- _What you should do_
Your answer must be the exact lines from the one holding "1592x776 pixels. Task: Create" through the final line of the records below, both included, and nothing more.

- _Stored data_
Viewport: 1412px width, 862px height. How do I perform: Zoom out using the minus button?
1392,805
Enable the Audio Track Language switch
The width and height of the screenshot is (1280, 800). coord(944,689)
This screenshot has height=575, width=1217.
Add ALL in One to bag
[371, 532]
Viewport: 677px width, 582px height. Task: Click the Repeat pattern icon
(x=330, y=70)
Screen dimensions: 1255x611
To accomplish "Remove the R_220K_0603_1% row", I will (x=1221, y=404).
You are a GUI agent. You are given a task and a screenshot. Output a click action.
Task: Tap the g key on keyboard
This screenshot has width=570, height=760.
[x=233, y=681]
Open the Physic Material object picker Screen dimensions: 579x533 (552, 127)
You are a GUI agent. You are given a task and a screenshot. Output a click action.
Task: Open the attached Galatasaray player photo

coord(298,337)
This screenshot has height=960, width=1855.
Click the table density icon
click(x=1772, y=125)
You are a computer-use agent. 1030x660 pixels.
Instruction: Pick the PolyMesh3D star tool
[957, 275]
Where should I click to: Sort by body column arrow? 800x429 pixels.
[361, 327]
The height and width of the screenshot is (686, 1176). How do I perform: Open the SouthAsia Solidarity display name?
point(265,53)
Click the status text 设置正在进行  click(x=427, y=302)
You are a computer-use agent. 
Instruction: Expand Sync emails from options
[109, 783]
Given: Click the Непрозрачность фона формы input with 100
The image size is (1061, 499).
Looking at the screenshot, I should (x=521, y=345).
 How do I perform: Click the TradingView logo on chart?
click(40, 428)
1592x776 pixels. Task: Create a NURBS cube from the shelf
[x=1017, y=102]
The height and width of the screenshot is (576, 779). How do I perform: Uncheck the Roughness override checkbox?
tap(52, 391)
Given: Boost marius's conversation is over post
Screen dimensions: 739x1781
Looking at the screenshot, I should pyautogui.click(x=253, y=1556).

- _Response to the exercise_
1592x776 pixels. Task: Create a NURBS cube from the shelf
[x=1017, y=102]
The height and width of the screenshot is (576, 779). How do I perform: Uncheck the Roughness override checkbox?
tap(52, 391)
Given: Boost marius's conversation is over post
Screen dimensions: 739x1781
Looking at the screenshot, I should pyautogui.click(x=253, y=1556).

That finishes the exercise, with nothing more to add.